Mit dem Grubenhunt wird das Eisenerz aus dem Stollen herausgefahren.
Die ehemaligen Werkshallen des Achthaler Eisenbergwerkes.
In der letzten Folge der Chiemgau- Blätter besuchten wir das Bergbau-Museum Maxhütte in Bergen. Wir erhielten dort einen Einblick in die Verhüttung des Eisenerzes und in die Verarbeitung des Roheisens zu Gusseisen, aus dem wieder Industrieprodukte und kunstvolle Geräte des Alltags hergestellt wurden. In der ehemaligen Gießerei der Maxhütte ist ein Museum eingerichtet, das uns den Alltag der Eisenerzverarbeitung in früherer Zeit anschaulich miterleben lässt. Das in der Maxhütte verhüttete Eisen wurde in Stollen am Teisenberg im Untertagebergbau gewonnen und im mühsamen Transport auf Pferdefuhrwerken und im Winter auf Pferdeschlitten nach Bergen gebracht.

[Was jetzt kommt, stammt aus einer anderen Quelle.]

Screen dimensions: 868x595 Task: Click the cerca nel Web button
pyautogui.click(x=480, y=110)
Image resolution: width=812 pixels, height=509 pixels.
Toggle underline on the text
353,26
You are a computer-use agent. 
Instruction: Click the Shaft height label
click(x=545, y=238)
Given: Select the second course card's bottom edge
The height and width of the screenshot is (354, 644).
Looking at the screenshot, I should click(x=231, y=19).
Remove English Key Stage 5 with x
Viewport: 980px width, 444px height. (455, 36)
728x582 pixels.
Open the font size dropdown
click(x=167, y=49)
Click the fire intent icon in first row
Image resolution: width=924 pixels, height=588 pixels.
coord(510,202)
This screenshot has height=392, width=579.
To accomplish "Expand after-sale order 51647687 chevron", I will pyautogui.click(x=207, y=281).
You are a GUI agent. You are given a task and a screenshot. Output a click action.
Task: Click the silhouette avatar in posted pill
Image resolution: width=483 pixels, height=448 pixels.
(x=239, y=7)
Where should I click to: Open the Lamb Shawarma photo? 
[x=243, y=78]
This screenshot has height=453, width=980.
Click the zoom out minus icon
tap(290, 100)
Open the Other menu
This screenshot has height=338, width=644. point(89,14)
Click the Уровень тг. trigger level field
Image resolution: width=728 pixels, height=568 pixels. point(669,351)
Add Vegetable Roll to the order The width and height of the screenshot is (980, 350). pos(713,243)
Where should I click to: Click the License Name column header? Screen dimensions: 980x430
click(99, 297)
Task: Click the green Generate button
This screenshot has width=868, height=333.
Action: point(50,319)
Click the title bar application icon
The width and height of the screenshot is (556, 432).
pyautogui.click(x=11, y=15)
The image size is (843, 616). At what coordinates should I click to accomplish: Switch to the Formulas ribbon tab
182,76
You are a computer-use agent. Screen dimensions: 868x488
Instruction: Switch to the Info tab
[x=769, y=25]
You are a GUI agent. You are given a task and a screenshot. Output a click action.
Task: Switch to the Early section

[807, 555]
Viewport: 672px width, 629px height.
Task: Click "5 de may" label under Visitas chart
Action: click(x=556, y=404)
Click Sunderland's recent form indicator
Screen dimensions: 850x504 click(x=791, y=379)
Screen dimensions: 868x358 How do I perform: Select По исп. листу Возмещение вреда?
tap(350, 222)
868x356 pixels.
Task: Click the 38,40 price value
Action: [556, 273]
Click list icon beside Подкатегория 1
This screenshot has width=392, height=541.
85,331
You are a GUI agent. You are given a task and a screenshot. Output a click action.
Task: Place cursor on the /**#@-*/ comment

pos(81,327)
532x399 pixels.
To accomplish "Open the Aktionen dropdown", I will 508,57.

Die Gewerkschaftsgründung des Salzburger Erzbischofs
In Bergen begegnete uns Pankraz von Freyberg als Initiator des Eisenbergbaus. In Achthal, wo wir heute wiederum ein Bergbaumuseum besuchen, verhalf der Salzburger Fürsterzbischof Matthäus Lang 1537 mit der Gründung einer Eisengewerkschaft dem Eisenbergbau zum wirtschaftlichen Aufschwung. Auch in Achthal kannten schon die Römer die Verarbeitung des Eisenerzes in einfachen Schmelzöfen. 1160 wurde auf Betreiben des Grafen Kunrad von Aschau im Teisenberg Stollen zur Eisengewinnung angelegt. Zuschüsse des Salzburger Fürsterzbischofs ermöglichten 1432 die Wiedereröffnung des Bergwerks und den Bau eines Hammerwerkes in Achthal. Fürsterzbischof Leonhard von Keutschach förderte ebenfalls den Erzabbau und betrieb erfolgreich die Vermarktung der beim Bergbau ausgeschiedenen Gesteinssorten.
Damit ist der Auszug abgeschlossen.